**Ziel der Aufgabe 1:** Wie lange dauert Giffeys Rede auf dem Landesparteitag laut dem Artikel über den SPD-Parteitag in Berlin?
**Ziel der Aufgabe 2:** Führe den Artikel über den SPD-Parteitag in Berlin im Anschluss an seinen letzten Satz weiter.

# taz.de -- Parteitag der SPD in Berlin: Einmal Giffey für alle
       
       > Noch ist nicht entschieden, ob es in Berlin zur Wahl kommt. Der Parteitag
       > der SPD war dennoch Wahlkampf pur – und eine Genugtuung für die
       > Regierende.
       
 (IMG) Bild: Die Kritik weglächeln: Giffey am Freitag beim Protest von Schüler*innen
       
       Berlin taz | Standing Ovations von der eigenen Partei – davon [1][hat
       Franziska Giffey] lange geträumt. „Wir können das noch mal holen“, ruft die
       Regierende Bürgermeisterin Berlins am Ende ihrer halbstündigen Rede auf dem
       SPD-Landesparteitag am Samstag den 270 Delegierten zu. Und die reagieren,
       wie von der Parteiführung erhofft.

[Auszug aus einem Datensatz]
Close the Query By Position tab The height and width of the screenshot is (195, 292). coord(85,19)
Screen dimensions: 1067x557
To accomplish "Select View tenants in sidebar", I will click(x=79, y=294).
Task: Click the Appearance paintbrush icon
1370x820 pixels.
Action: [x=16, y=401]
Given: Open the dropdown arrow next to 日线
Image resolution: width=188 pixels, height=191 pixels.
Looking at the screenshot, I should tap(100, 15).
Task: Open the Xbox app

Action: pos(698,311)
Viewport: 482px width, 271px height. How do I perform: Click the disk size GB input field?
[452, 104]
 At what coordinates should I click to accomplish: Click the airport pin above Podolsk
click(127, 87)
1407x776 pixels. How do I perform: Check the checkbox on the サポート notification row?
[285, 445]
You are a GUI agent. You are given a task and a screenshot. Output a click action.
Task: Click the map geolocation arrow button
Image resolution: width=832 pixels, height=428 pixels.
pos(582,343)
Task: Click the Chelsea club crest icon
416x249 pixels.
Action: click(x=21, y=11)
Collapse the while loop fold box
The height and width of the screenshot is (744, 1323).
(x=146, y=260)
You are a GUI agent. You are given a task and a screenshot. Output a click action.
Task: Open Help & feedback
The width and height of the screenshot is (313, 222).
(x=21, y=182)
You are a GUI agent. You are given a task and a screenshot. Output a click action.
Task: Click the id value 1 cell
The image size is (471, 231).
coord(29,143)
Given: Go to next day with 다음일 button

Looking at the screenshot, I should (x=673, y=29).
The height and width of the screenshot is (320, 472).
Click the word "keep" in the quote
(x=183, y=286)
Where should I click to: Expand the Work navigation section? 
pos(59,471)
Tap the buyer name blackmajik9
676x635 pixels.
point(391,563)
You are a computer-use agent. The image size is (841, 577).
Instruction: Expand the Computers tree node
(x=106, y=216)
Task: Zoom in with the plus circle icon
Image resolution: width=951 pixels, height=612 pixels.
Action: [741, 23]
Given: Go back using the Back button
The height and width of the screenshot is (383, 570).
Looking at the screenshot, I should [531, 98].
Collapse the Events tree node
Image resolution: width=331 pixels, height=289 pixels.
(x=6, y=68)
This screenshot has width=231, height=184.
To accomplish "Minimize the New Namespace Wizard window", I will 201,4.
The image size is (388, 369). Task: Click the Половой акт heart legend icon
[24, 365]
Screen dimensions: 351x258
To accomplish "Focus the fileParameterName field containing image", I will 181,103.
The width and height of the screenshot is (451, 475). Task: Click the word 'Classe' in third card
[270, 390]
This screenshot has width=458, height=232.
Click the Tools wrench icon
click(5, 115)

**Ergebnis der Übung 1:** Eine halbe Stunde.

**Ergebnis der Übung 2:**
       Der Parteitag in einem großen Hotel in Berlin-Neukölln ist auch –
       notgedrungen – eine erneute Kür von Giffey als Spitzenkandidatin, ohne dass
       das offen ausgesprochen wird. Am kommenden Mittwoch entscheidet das
       Berliner Verfassungsgericht, ob die Wahl zum Abgeordnetenhaus vom September
       2021 [2][wegen zahlreicher Pannen komplett wiederholt werden muss.] Alle
       Parteien in Berlin gehen davon aus, zu eindeutig war Positionierung der
       neun Richter*innen bei einer Anhörung im September. Mit „noch mal holen“
       meint Giffey also den erneuten Sieg bei der Wahl.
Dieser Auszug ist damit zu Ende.